**STATED PROBLEM A**
Answer these questions about the article on the novel Shelter:
(i) Which publisher released the novel in the US?
(ii) For which newspaper did Geoff Adams review the novel?
(iii) How old is Mickey Bolitar?

**EXCERPT PROVIDED**
>> Start

Shelter is the first novel of the "Mickey Bolitar" young adult series by American crime writer Harlan Coben. It features the teenage nephew of Coben's popular protagonist Myron Bolitar. The novel was first published on September 15, 2011, by Orion Books in the UK and Puffin Books in the US.

Reception
Geoff Adams, for the Otago Daily Times, found that the novel provided "mystery, suspense and thrills enough" and concluded that "you will enjoy reading it to find out more. And it is not too grisly." The Irish Independent stated that, while it is a series aimed at teenagers, "older folk will love this cracking new series, too." Kirkus Reviews stated that the novel "benefits greatly from [Coben's] trademark crackerjack pace and multi-layered plotting." They found that the short attention span of the protagonist was "both age appropriate and believable" and that Mickey Bolitar's "mother's struggle with drug addiction adds poignancy" to the novel. In conclusion, they found it to be "a not-bad-at-all entry into the teen market for this adult author."

Plot summary 
Mickey Bolitar, 15, tries to figure out why his new girlfriend, Ashley Kent, stopped coming to school and has seemingly vanished. Getting no assistance from teachers or administrators, Mickey turns to a couple of fellow students for help. All the while, Mickey deals with having to live under the same roof as his estranged uncle, Myron, while his mother is checked into rehab for a drug addiction. Also, a strange neighbor woman who lives in an eerie mansion tells Mickey that his father is alive, even though Mickey saw him die in a car accident more than a year ago.

>> End

**GIVEN RECORDS**
>> Start

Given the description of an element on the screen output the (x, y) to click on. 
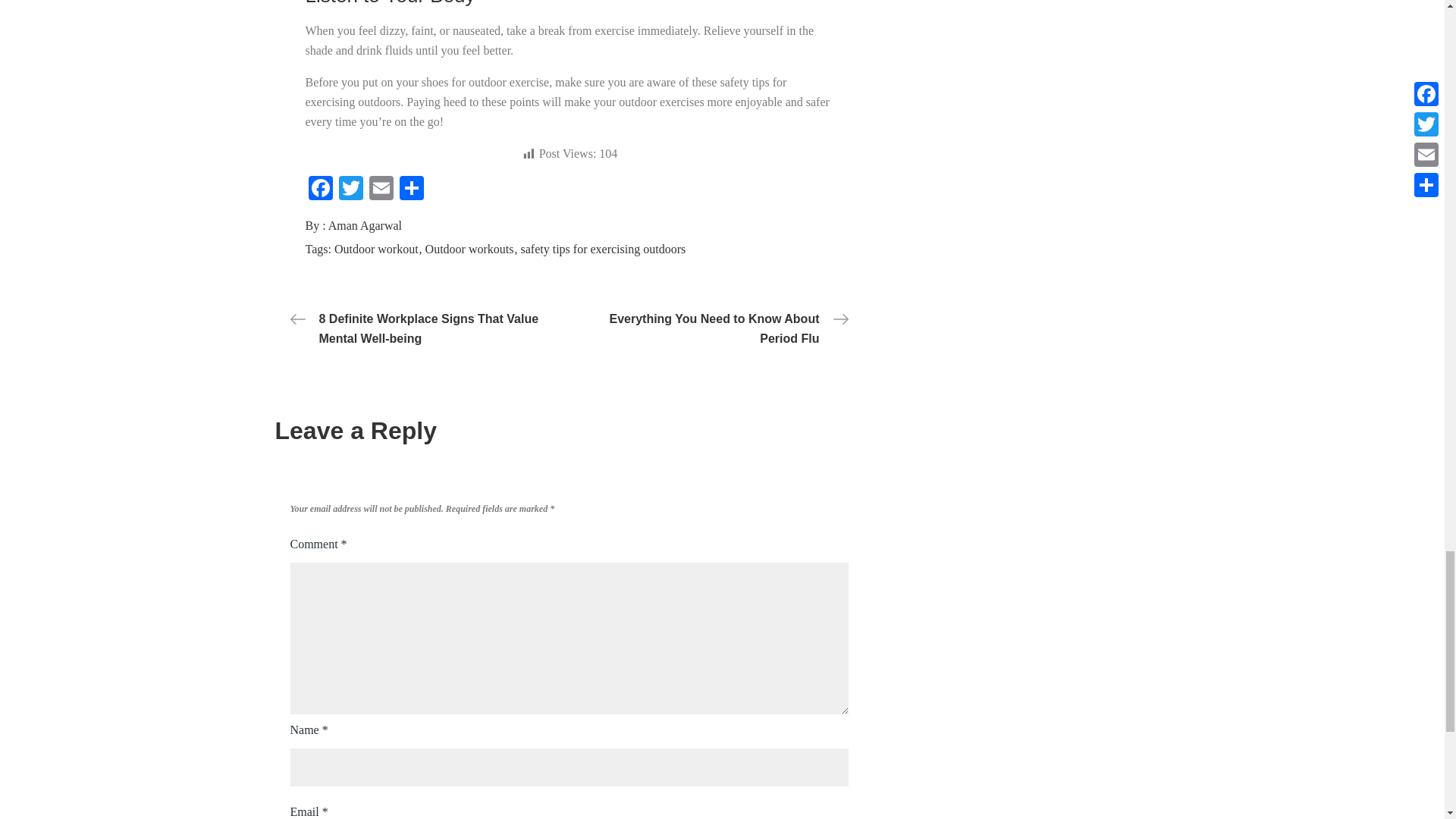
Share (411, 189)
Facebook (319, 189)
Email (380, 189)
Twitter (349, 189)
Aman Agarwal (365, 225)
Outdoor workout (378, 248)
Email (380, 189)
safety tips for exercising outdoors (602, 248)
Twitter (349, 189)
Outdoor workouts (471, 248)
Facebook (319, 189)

>> End

**STATED PROBLEM B**
Convert the rows into a JSON list of strings, one string per line, starting with the line with "Share (411, 189)" and going on through the last line of the rows. Leave out blank lines.

**FULL OUTPUT A**
(i) Puffin Books
(ii) The Otago Daily Times
(iii) 15

**FULL OUTPUT B**
[
  "Share (411, 189)",
  "Facebook (319, 189)",
  "Email (380, 189)",
  "Twitter (349, 189)",
  "Aman Agarwal (365, 225)",
  "Outdoor workout (378, 248)",
  "Email (380, 189)",
  "safety tips for exercising outdoors (602, 248)",
  "Twitter (349, 189)",
  "Outdoor workouts (471, 248)",
  "Facebook (319, 189)"
]